Objectives: To construct a diet-score measuring the level of adherence to the Healthy Reference Diet (HRD), to explore whether adherence to the HRD is associated with coronary heart disease (CHD), all-cause mortality risk, and to calculate its environmental impact.
Design: Prospective cohort study.
Setting: The Dutch contribution to the European Prospective Investigation into Cancer and Nutrition (EPIC-NL).
Participants: 37,349 adults (20-70y) without CHD at baseline.

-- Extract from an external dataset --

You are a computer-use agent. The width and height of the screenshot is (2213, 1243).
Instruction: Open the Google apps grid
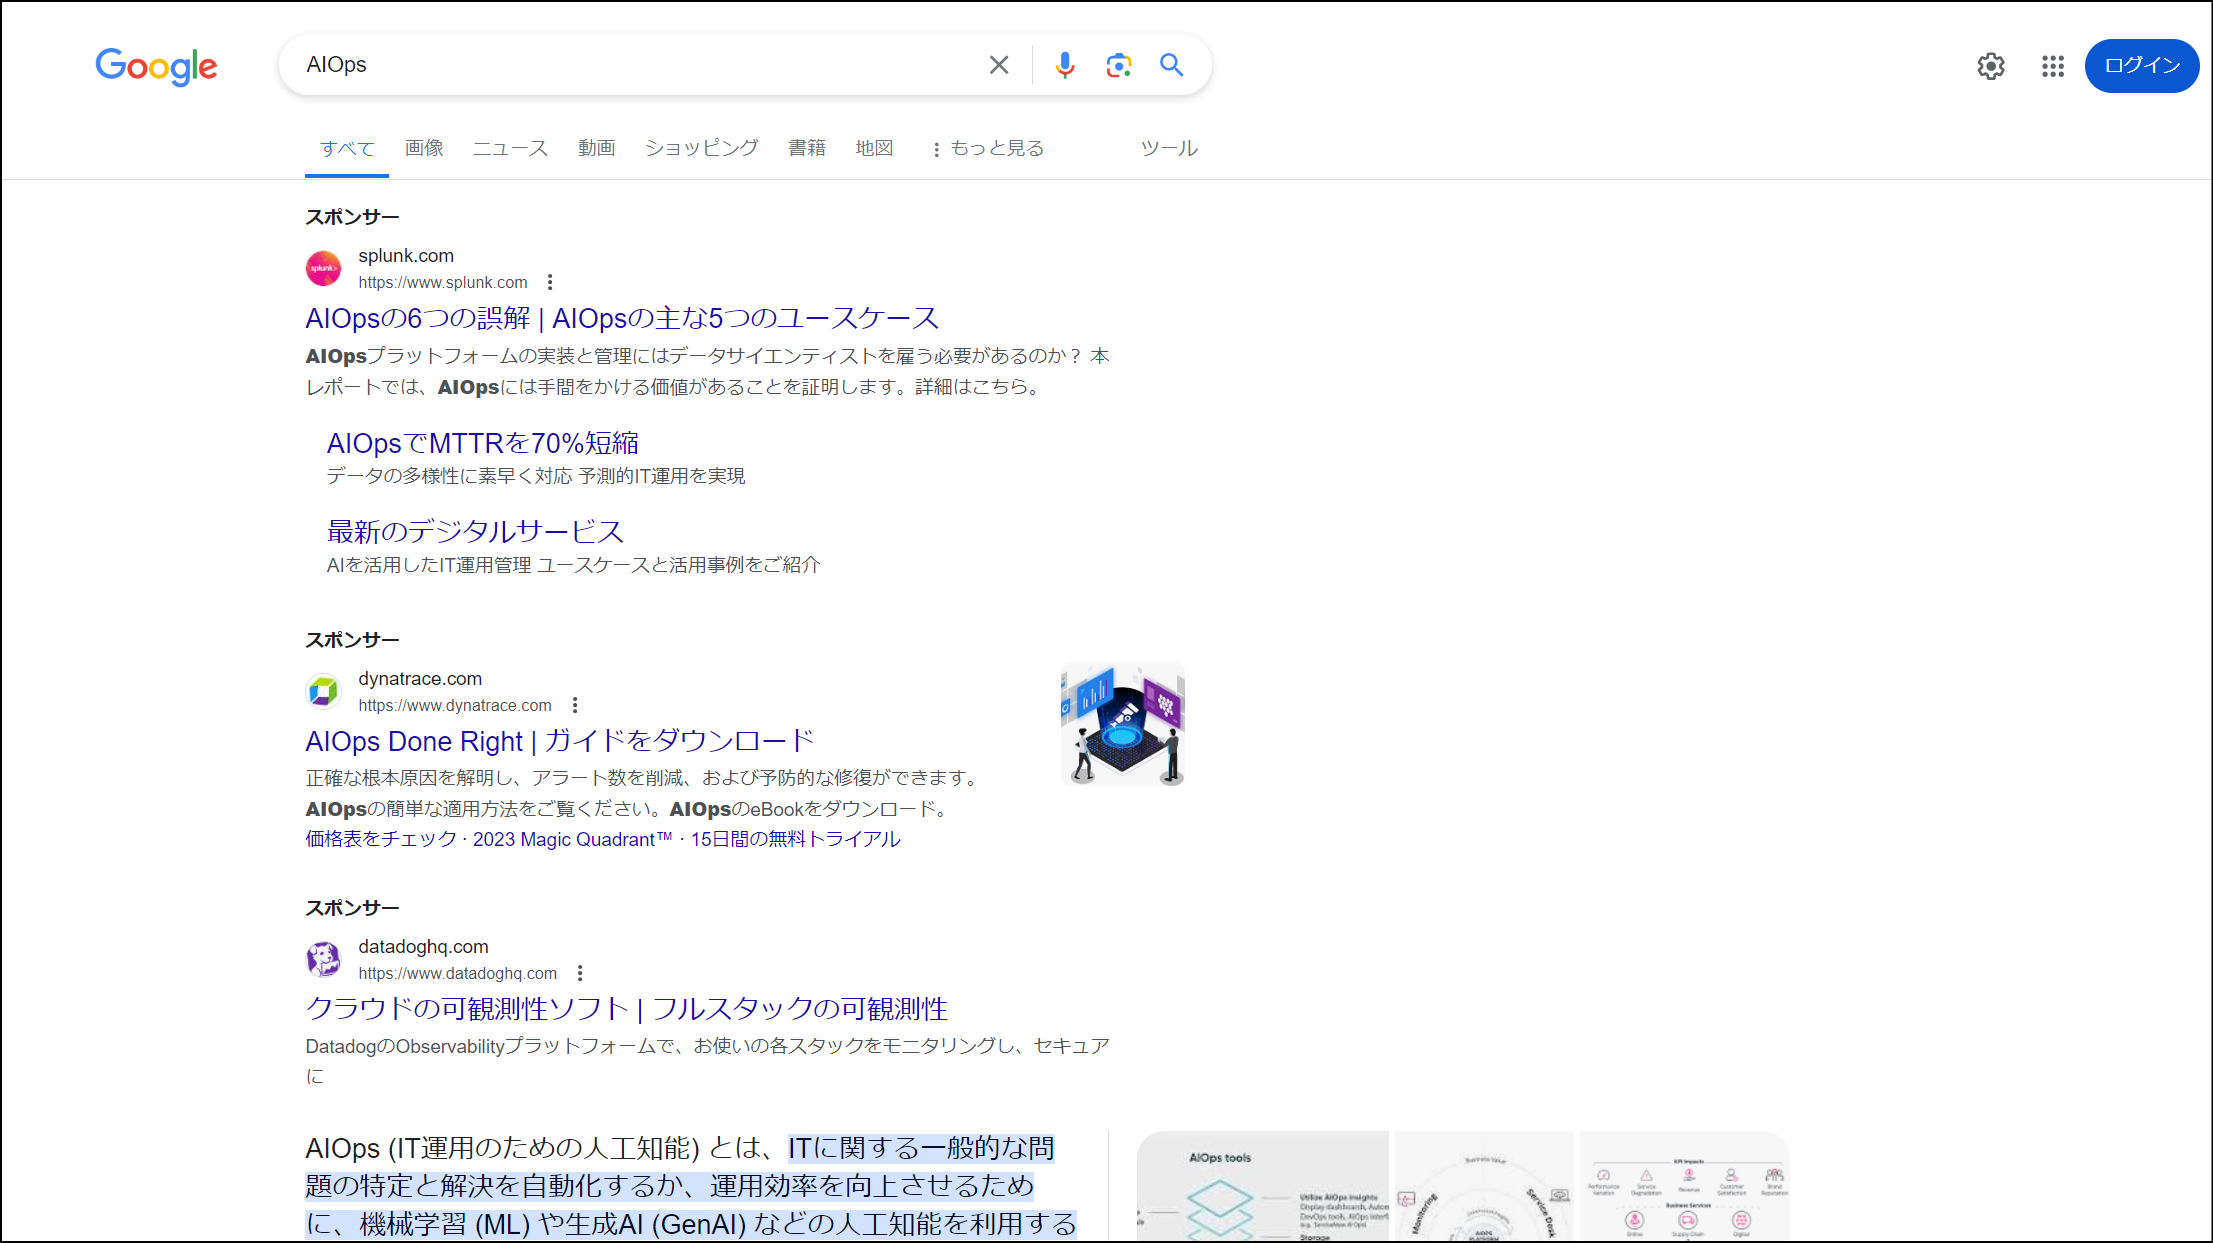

Main outcome measures: Primary outcomes were incident CHD and all-cause mortality. Secondary outcomes were greenhouse gas emission (GHGE), land use, blue water use, freshwater eutrophication, marine eutrophication, and terrestrial acidification.
Results: During a median 15.3-year follow-up, 2,543 cases of CHD occurred, and 5,648 individuals died from all causes. The average HRD-score was 73 (SD=10). High adherence to the HRD was associated with a 15% lower risk of CHD (hazard ratio 0.85, 95% confidence interval 0.75 to 0.96), as well as a 17% lower risk of all-cause mortality (hazard ratio 0.83, 95% confidence interval 0.77 to 0.90) in multivariable-adjusted models. Better adherence to the HRD was associated with lower environmental impact from GHGE (β= -0.10 kg CO2-eq, 95% confidence interval -0.13 to -0.07), land use (β= -0.11 m2 per year, 95% confidence interval -0.12 to -0.09), freshwater eutrophication (β= -0.000002 kg P-eq, 95% confidence interval -0.000004 to -0.000001), marine eutrophication (β= -0.00035 kg N-eq, 95% confidence interval -0.00042 to -0.00029), and terrestrial acidification (β = -0.004 kg SO2-eq, 95% confidence interval -0.004 to -0.003), but with higher environmental impact from blue water use (β=0.044 m3, 95% confidence interval 0.043 to 0.045).
Conclusion: High adherence to the HRD was associated with lower risk of CHD and all-cause mortality. Additionally, increasing adherence to the HRD could lower some aspects of the environmental impact of diets, but attention is needed for the associated increase in blue water use.